Le 10 septembre dernier, j’ai passé une soirée magnifique au Festival du cinéma des gens d’ici à Val-d’Or. Cette célébration a maintenant deux ans. Elle offre tout l’écran à la création cinématographique de l’Abitibi-Témiscamingue. La salle était comblée
par deux-cents personnes de tous âges qui furent accueillies par des bénévoles enthousiastes. Ce public curieux, enjoué et attentif a passé trois heures à partager les visions de jeunes cinéastes de notre région.


Notre cinéma est jeune et passionné. L’unique soirée passée dans la salle du Capitol m’a permis de rencontrer des artistes peu enclins aux compromis. Les caméras sont souples, collées aux émotions, tournées vers les êtres, leurs gestes et à l’écoute de leurs souffles. On assiste à l’expression d’un regard sur le monde plus qu’au déploiement d’une intrigue. Si dans ce pays nous nous disons près des gens et sensibles à eux, le cinéma que j’ai saisi ce soir-là l’est tout autant.

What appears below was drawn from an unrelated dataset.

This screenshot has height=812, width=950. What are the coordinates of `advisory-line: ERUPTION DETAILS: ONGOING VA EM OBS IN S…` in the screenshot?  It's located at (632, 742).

Il est près de la nature et du ciel aussi. L’écran géant permet de saisir autrement ces nuages dans lesquels nous sommes toujours plongés, tellement que nous en venons à les oublier. Sensibles à la lumière unique de chacun de nos horizons, nos cinéastes nous rappellent que nous sommes collés au ciel, au propre comme au figuré. Cela se perçoit d’autant plus que nous ne sommes parfois pas très loin des limbes…

L’Or des autres

Ici, je pense à L’Or des autres de Simon Plouffe. Ce documentaire, que je vous invite instamment à voir, donne la parole à neuf personnes dont la vie a été bouleversée par le projet Canadian Malartic. C’est l’enfer de la médaille que nous présente ce documentaire : des hommes et femmes qui vivent un déménagement forcé. On accompagne ces gens qui doivent quitter la maison où ils ont grandi, vivre le stress des négociations de gré à gré et les difficultés surréalistes posées par une loi sur les mines permettant de « mouver » les maisons alors que les audiences du Bureau d’audience publique sur l’environnement (BAPE) se tiennent… Mais surtout, la rage provoquée par la prise de conscience que : oui il y aura des emplois, oui il y aura de la prospérité, mais que non nous n’avons pas notre part et une fois le gisement vidé, il ne restera pas grand chose de plus qu’un trou.


Le film de Simon Plouffe, outre son propos, regroupe les particularités que je crois être celles de notre cinéma qui ne cesse de grandir. Une simple humanité vue à travers une lentille qui embrasse l’horizon et notre nature. Un cinéma qui a le goût de vivre et qui donne le goût de vivre. C’est là une immense richesse, car tous ces films sont de notre époque et de notre région. C’est notre art, pas celui des autres!


L’Or des autres prendra l’affiche dans les prochains mois au cinéma Capitol de Val-d’Or et sera diffusé à RDI et Radio-Canada en 2012.